2023 Nov 26

> TMP: Counting Immutable Beans

I have a lot of papers I want to get around to reading more deeply, so I'm going to try to encourage myself by implementing a weekly review, a la The Morning Paper

Intro

Today, I'll be reviewing a paper from 2020 called Counting Immutable Beans by Sebastian Ullrich and Leonardo de Moura. The authors present an automated memory management system based on reference counting ("RC"), which uses static analyses to reduce system allocator usage and infer RC operations. This paper not only describes a theory, but contains some benchmarking results of their system vs similar systems in use, and since these guys are the some ones that work on the Lean language, this system was a basis for their rewrite of Lean from version 3 to 4.
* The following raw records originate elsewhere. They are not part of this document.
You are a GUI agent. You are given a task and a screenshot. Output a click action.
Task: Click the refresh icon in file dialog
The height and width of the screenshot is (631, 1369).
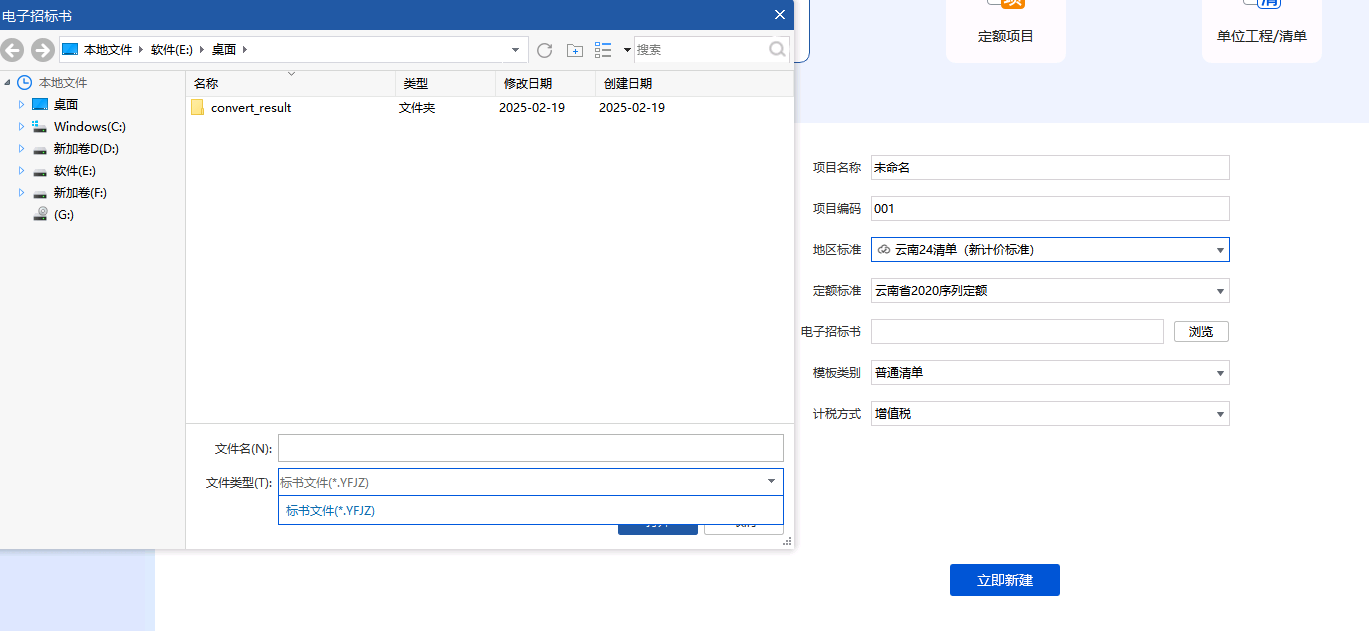tap(544, 49)
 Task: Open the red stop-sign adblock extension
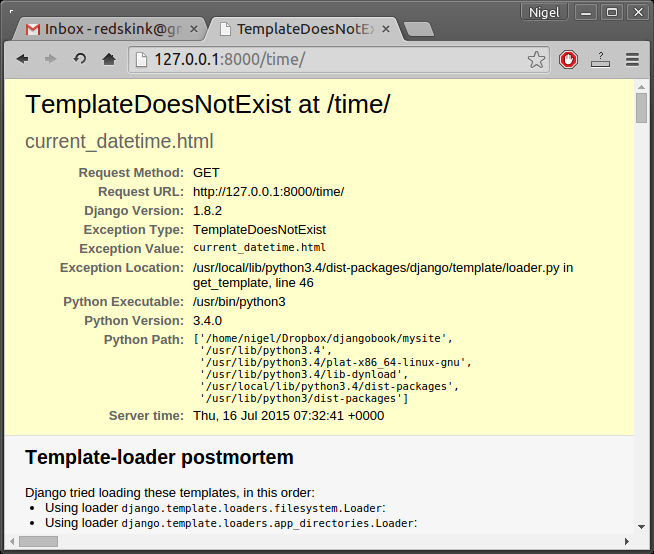(x=568, y=60)
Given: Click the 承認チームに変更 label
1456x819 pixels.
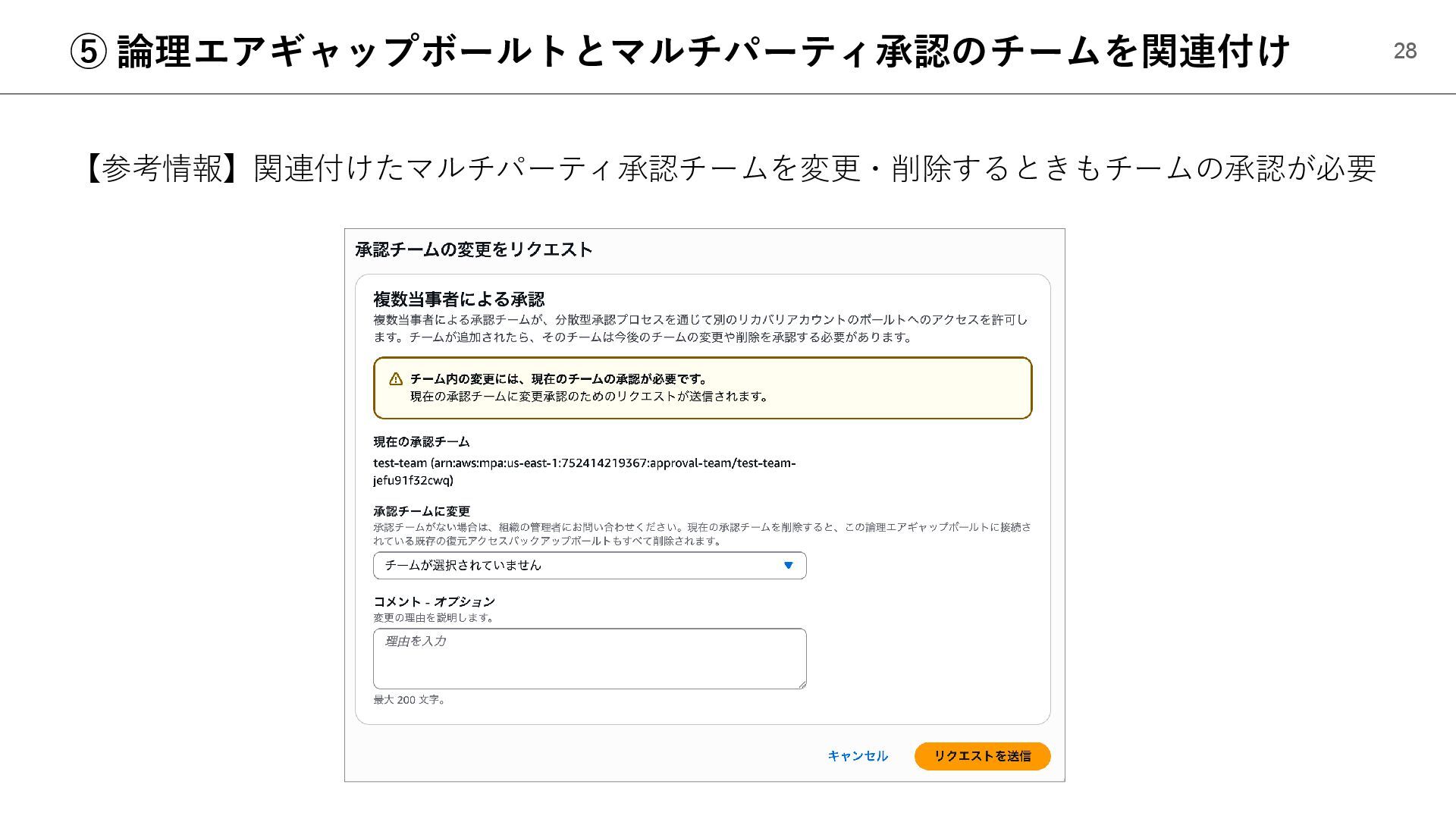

The first thing you need to know when reading this is that there are 2 common approaches to automated memory management: reference counting, and garbage collection. There is a tradeoff where reference counting has more runtime overhead, but has predictable runtime performance and simpler implementation, while garbage collection is more complex to implement, but gives more room for runtime performance optimization. That's my summarization but of course there's a bunch of asterisks and people writing papers arguing that that's not quite true, this paper being one of them. The authors argue in this paper that reference counting approach can be made performant with two techniques implemented as static program transformations.
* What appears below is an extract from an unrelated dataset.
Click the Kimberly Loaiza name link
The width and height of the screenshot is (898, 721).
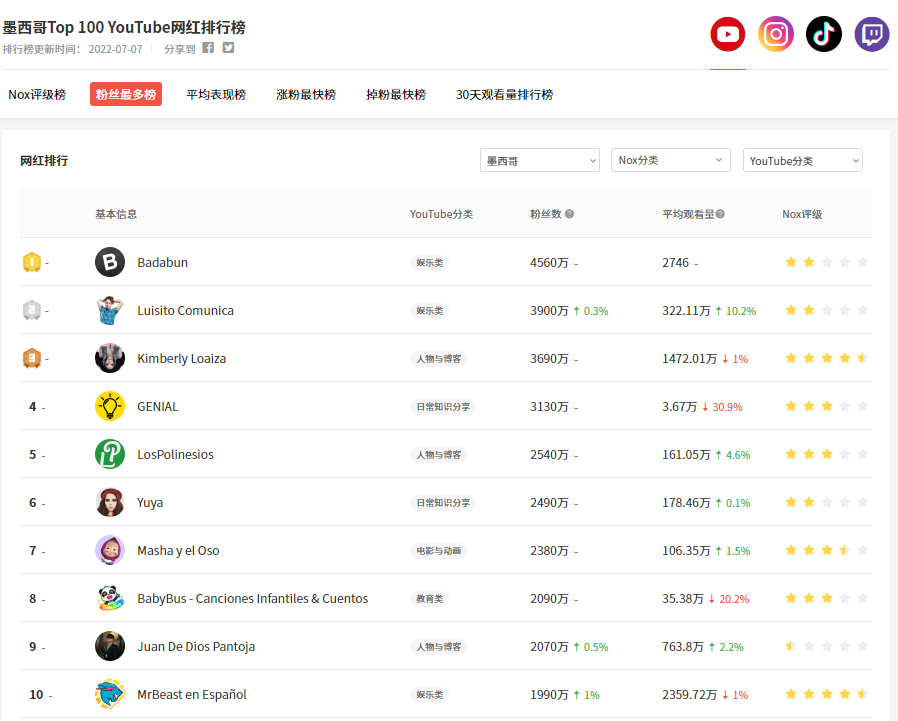[x=181, y=359]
Their approach takes a pure functional language with no concept of memory management (named lambda_pure in the paper), and maps to the same language but with added operations on RC'd variables (named lambda_RC). They introduce two operations reset/reuse for reusing memory without invoking the system allocator to free/alloc new memory, which is their main trick for improving performance, and what they spend the first half of the paper describing. There is an assumption here that invoking the system allocator imposes the majority of runtime performance overhead, which seems reasonable to me.

Reset/Reuse

In order to reuse existing allocated memory, you need to make sure no one else is using that memory, and that it is the right size. The reset x operation checks at runtime whether x's reference count is 1, in which case , if x isn't used anymore, x's memory can be reused for something of the same size instead of being free'd. The analysis to determine "isn't being used anymore" is named D in the paper (for "Dead", as a variable that will be used later is considered "live"), and the analysis for "later something of the same size needs memory" is named S (for "Substition"). The paper assumes that "number of arguments to constructor" is sufficient for measuring whether memory existing can be reused, and in any language where primitive values are all the same size this is true. I'm used to languages like C or Rust, where primitive values all have different memory sizes, so this sounds foreign to me, but as I understand many languages, especially functional or scripting languages have no problem representing all values as some multiple of machine words, and any bit-packing is seen as totally optional optimization.

That's a high-level description of the general approach, but these reset/reuse operations could be stuck anywhere there is a variable. So now we have two extremes of "no memory reuse", or "trying to reuse everything", both of which (likely?) have poor performance due to invoking the system allocator or introducing a lot of runtime checks. This paper describes heuristics for adding checks to hopefully gain the benefit of reusing memory without the downsides of a million runtime checks. They call it the "resurrection hypothesis" in the paper, and I understand it as: when you want to construct a value, there's usually a deconstructed value of the same size right before. This heuristic is then to add a reset check on deconstructed values, and then search forward for a constructor statement to insert a reuse.

Borrowing

The automatic reuse of memory is the technique that is more novel to me, but the second technique is one I'm very familiar with: borrowing vs owning values. The idea is that if a value is a parameter of a function, and does not escape that function call, then there is no need to inc the refcount before calling just to dec the refcount inside the function. Users of Swift or Rust may recognize this technique. Rust has a more complicated task of managing mutability, which a pure functional language doesn't have, and values escaping up the stack without being easily cloned (this necessitates all the lifetime annotations that users absolutely love /s) which this language also doesn't have a problem with because refcounted values can just increase the refcount. The paper describes an algorithm for inferring borrowed vs owned parameters. Interestingly, the language does not permit constructing general closures, instead allowing partial application of functions which makes the algorithm simpler but I don't think restricts expressibility. (it feels like returning a closure can be rewritten as a global function that accepts all closed variables as parameters, and returning a partial application of that function, but I'm not 100% certain)

Further thoughts

One of the ideas that popped into my head is maybe implementing a Rust DSL which translates normal looking Rust syntax to a form where all function params are Rc<_>'d and the algorithms for this languages' case and ctor_i are translated to enum match and construction. I'm not sure if the memory reuse checks are sufficient (as noted above, it's not generally true that the size of some constructed value is just n times the number of fields), but maybe something could be figured out. I've read in Rust zulip threads and some dev blogs that it would be nice to have a way to opt into some Rust syntax which doesn't require as much annotation to manage memory, and maybe this could help? I enjoyed the read, and I'd recommend it to anyone thinking of implementing a pure functional language to think of ref-counted memory management and take a read themselves.

-JD